Negero Melese Girmaye, Mitike Yifru Berhan, Worku Abebaw Gebeyehu, Abota Tafesse Lamaro
Department of Public Health, College of Medical and Health Sciences, Wollega University, Nekemte, Ethiopia.
Federal Democratic Republic of Ethiopia, Ministry of Health, Addis Ababa, Ethiopia.
BMC Res Notes. 2018 Jan 30;11(1):83. doi: 10.1186/s13104-018-3140-0.
Because of the unacceptably high maternal and perinatal morbidity and mortality, the government of Ethiopia has established health extension program with a community-based network involving health extension workers (HEWs) and a community level women organization which is known as "Women's Health Development Army" (WHDA). Currently, the HEWs and WHDA network is the approach preferred by the government to register pregnant women and encourage them to link in the healthcare system. However, its association with skilled delivery service utilization is not well known.
A community-based cross-sectional study was conducted from January to February 2015. Within 380 clusters of WHDA, a total of 748 reproductive-age women who gave birth in 1 year preceding the study, were included using multistage sampling technique. The data were entered into EPI info version 7 statistical software and exported to STATA version 11 for analysis. Multilevel analysis technique was applied to check for an association of selected variables with a utilization of skilled delivery service.

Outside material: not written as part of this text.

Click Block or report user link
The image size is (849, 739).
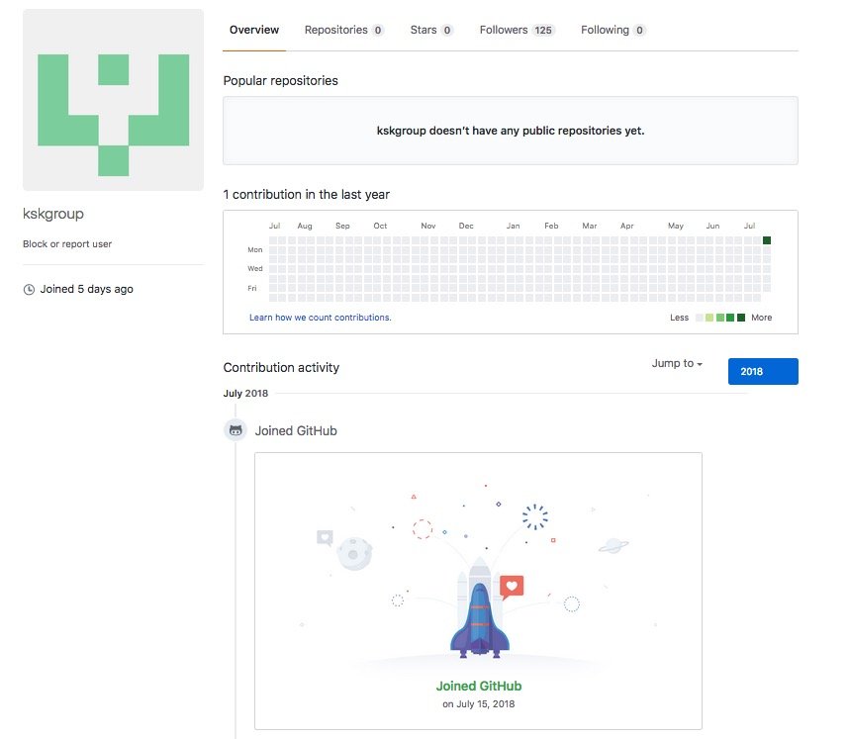pyautogui.click(x=67, y=244)
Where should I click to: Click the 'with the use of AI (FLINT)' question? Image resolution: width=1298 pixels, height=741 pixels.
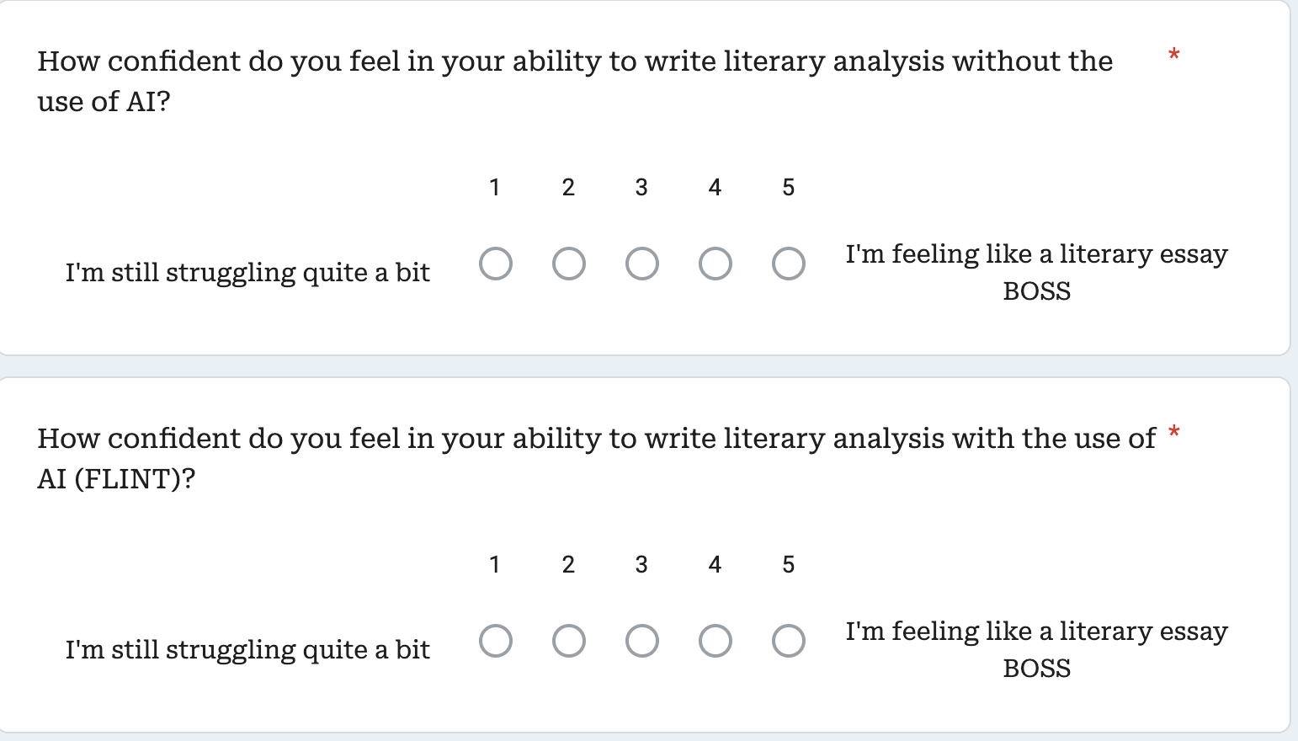[596, 440]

About 45% of women have received skilled delivery care. A significant heterogeneity was observed between "Women's Health Development Teams (clusters)" for skilled delivery care service utilization which explains about 62% of the total variation. Individual-level predictors including urban residence [AOR (95% CI) 35.10 (4.62, 266.52)], previous exposure of complications [AOR (95% CI) 3.81 (1.60, 9.08)], at least four ANC visits [AOR (95% CI) 7.44 (1.48, 37.42)] and preference of skilled personnel [AOR (95% CI) 8.11 (2.61, 25.15)] were significantly associated with skilled delivery service use. Among cluster level variables, the distance of clusters within 2 km radius from the nearest health facility was significantly associated [AOR (95% CI) 6.03 (1.92, 18.93)] with skilled delivery service utilization.
In this study, significant variation among clusters of WHDA was observed. Both individual and cluster level variables were identified to predict skilled delivery service utilization. Encouraging women to have frequent ANC visits (- 4 and above), enhancing awareness creation towards the delivery care attendance, constructing more health facilities and roads in hard to reach areas and establishing telemedicine services are recommended.
由于孕产妇和围产期发病率及死亡率高得令人无法接受,埃塞俄比亚政府设立了卫生推广项目,该项目有一个以社区为基础的网络,涉及卫生推广工作者(HEW)以及一个社区层面的妇女组织,即“妇女健康发展军”(WHDA)。目前,卫生推广工作者和妇女健康发展军网络是政府首选的登记孕妇并鼓励她们接入医疗保健系统的方式。然而,其与熟练接生服务利用之间的关联尚不清楚。
2015年1月至2月进行了一项基于社区的横断面研究。在妇女健康发展军的380个群组中,采用多阶段抽样技术纳入了在研究前一年分娩的748名育龄妇女。数据录入EPI info 7版统计软件,并导出到STATA 11版进行分析。应用多水平分析技术来检验所选变量与熟练接生服务利用之间的关联。
约45%的妇女接受了熟练接生护理。在“妇女健康发展团队(群组)”之间观察到熟练接生护理服务利用存在显著异质性,这解释了总变异的约62%。个体层面的预测因素包括城市居住[AOR(95%CI)35.10(4.62,266.52)]、既往有并发症经历[AOR(95%CI)3.81(1.60,9.08)]、至少进行4次产前检查[AOR(95%CI)7.44(1.48,37.42)]以及对熟练人员的偏好[AOR(95%CI)8.11(2.61,25.15)]与熟练接生服务的使用显著相关。在群组层面变量中,距最近卫生设施半径2公里内的群组距离与熟练接生服务利用显著相关[AOR(95%CI)6.03(1.92,18.93)]。
在本研究中,观察到妇女健康发展军各群组之间存在显著差异。确定了个体和群组层面的变量来预测熟练接生服务的利用情况。建议鼓励妇女频繁进行产前检查(4次及以上),提高对接生护理就诊的认识,在难以到达的地区建设更多卫生设施和道路,并建立远程医疗服务。